Dataset entries
..............................

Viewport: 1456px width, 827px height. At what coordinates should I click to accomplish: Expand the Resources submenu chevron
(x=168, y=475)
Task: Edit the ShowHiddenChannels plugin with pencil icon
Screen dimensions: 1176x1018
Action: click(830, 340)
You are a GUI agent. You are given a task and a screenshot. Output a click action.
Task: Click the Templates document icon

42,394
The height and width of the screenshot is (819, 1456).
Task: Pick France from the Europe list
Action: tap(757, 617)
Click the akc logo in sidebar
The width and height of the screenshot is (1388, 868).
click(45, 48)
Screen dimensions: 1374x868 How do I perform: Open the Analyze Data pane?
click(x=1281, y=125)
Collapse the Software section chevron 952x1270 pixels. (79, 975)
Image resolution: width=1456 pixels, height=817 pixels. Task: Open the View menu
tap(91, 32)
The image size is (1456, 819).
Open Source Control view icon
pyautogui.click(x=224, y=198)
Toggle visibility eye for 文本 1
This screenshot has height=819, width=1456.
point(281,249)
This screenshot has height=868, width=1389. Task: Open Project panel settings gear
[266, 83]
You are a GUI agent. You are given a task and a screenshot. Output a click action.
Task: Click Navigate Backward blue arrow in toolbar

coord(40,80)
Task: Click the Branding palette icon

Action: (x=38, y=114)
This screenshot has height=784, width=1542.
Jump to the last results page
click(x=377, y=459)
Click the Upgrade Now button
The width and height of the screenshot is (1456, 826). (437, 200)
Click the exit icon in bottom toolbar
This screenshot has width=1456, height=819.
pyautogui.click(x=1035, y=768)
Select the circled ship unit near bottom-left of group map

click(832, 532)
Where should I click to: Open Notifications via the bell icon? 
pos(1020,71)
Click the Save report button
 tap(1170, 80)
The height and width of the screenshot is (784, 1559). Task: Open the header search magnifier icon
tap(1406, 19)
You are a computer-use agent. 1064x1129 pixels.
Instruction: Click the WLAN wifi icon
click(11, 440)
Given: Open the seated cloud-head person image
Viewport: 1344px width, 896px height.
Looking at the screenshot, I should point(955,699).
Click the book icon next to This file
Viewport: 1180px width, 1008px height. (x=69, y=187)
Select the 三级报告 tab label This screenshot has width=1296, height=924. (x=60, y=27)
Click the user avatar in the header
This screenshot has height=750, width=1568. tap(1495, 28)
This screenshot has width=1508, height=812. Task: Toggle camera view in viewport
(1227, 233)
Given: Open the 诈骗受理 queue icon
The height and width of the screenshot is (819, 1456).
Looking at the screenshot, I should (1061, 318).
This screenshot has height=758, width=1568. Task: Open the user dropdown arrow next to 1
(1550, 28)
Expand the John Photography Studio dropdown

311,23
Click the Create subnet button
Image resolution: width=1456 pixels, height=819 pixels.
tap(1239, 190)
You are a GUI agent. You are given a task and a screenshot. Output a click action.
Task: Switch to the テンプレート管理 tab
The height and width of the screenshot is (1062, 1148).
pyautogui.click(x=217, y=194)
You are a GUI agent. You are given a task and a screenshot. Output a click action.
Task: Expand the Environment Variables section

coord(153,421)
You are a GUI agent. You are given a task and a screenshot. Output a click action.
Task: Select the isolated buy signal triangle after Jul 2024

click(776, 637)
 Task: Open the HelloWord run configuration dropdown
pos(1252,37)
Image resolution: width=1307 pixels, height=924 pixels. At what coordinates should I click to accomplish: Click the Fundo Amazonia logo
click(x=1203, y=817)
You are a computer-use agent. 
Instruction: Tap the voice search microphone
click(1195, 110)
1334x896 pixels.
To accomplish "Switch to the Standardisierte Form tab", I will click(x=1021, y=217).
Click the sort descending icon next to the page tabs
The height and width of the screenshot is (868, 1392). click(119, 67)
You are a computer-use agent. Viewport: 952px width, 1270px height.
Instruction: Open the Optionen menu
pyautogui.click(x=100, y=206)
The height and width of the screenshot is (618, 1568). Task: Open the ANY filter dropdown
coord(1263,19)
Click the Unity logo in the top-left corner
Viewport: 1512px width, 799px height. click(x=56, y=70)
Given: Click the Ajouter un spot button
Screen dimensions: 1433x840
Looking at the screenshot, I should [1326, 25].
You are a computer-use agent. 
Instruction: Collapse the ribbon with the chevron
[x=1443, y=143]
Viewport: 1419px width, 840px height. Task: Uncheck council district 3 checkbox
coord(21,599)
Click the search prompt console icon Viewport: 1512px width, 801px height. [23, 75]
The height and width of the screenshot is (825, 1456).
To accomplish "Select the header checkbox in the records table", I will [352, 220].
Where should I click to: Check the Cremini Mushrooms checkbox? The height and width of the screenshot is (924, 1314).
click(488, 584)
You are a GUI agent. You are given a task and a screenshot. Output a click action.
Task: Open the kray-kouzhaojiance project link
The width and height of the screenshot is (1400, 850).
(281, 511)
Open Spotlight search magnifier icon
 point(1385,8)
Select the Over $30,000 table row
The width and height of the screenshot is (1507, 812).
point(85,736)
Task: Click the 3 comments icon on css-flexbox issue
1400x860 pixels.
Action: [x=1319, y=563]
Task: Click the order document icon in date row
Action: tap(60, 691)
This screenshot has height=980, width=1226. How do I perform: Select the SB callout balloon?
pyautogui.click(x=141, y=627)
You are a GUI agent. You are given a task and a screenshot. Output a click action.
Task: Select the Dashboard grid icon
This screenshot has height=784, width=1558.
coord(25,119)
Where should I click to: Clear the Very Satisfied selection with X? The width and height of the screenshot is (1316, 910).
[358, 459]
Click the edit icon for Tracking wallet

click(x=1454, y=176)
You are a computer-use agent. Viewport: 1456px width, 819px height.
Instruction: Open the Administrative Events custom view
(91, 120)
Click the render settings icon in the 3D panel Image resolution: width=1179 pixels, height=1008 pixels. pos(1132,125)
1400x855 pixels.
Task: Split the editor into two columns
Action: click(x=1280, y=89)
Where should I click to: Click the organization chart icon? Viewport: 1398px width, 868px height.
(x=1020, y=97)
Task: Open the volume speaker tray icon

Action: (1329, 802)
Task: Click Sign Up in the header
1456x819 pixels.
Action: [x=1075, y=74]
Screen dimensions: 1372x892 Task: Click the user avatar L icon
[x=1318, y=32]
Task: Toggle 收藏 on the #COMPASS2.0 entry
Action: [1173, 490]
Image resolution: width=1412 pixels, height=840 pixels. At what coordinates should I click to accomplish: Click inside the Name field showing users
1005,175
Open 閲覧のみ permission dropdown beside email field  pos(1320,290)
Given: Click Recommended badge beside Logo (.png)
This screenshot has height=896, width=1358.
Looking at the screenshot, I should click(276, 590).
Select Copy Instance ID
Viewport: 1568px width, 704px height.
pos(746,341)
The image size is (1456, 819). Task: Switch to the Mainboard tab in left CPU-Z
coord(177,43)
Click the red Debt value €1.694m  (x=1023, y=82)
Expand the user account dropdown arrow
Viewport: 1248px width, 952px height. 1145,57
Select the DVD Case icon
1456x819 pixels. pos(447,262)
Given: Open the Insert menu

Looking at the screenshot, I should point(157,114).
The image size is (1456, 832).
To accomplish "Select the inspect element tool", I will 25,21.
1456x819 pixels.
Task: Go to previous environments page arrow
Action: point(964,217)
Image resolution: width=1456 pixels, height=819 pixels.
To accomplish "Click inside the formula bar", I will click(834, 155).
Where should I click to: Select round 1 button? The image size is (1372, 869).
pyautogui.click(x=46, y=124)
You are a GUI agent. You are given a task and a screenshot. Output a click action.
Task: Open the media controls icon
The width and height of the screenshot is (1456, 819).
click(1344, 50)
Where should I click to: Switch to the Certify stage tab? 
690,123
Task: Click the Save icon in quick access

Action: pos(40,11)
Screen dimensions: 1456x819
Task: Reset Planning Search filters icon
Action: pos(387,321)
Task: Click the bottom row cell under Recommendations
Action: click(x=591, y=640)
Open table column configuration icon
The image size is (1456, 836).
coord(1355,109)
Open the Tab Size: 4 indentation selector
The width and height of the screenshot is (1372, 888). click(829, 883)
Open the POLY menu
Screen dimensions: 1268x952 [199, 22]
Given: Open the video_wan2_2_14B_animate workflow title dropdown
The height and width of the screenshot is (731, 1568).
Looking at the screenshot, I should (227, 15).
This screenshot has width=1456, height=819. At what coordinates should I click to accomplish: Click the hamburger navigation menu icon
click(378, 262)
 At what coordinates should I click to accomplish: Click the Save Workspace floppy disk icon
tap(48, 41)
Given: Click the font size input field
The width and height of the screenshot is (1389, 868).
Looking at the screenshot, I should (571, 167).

..............................

Exercise - Going line by line through the entries above, count each line that has the word "beside", then state the count alone.

Output for this exercise - 2